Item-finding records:

..............................

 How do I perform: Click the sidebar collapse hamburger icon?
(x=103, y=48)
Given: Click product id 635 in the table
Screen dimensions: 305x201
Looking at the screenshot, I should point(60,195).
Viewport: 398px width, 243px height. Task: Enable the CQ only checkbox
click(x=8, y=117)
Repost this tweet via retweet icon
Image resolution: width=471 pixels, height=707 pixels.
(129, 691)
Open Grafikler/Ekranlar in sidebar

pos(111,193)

..............................

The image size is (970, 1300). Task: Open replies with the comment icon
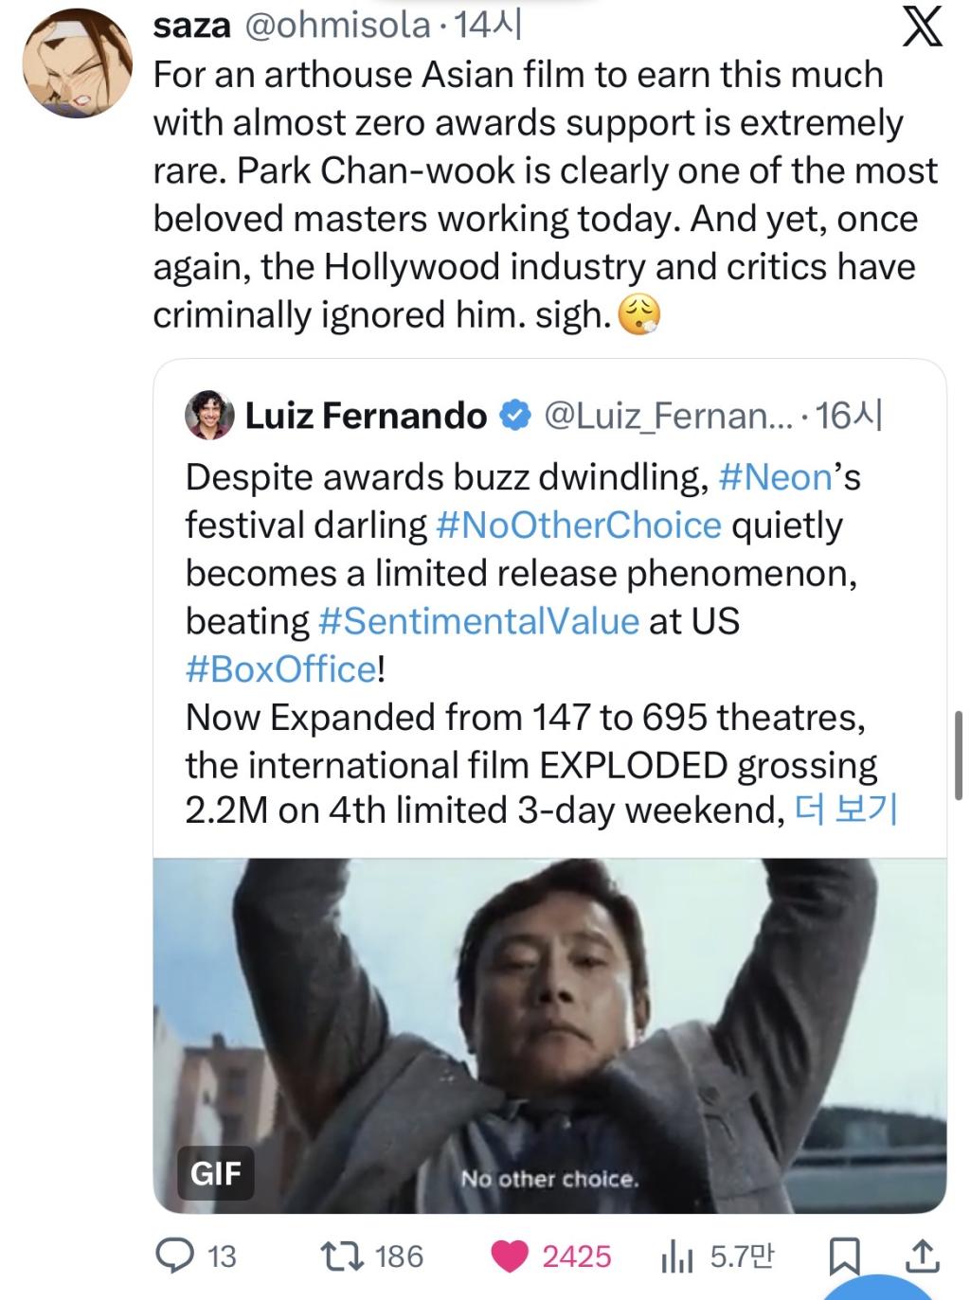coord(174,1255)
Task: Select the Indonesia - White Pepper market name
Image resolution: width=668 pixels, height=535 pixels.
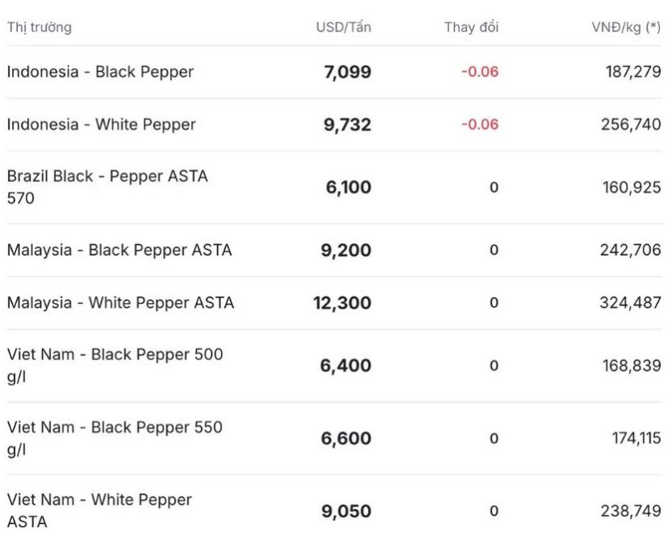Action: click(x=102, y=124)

..............................

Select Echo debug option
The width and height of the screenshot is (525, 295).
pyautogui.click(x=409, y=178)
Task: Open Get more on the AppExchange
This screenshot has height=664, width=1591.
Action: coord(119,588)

..............................

▶ _Your task_: Show every line of the item-finding records that contains the word "resolution".

▶ _Reply_:
Image resolution: width=471 pixels, height=707 pixels.
Image resolution: width=668 pixels, height=535 pixels.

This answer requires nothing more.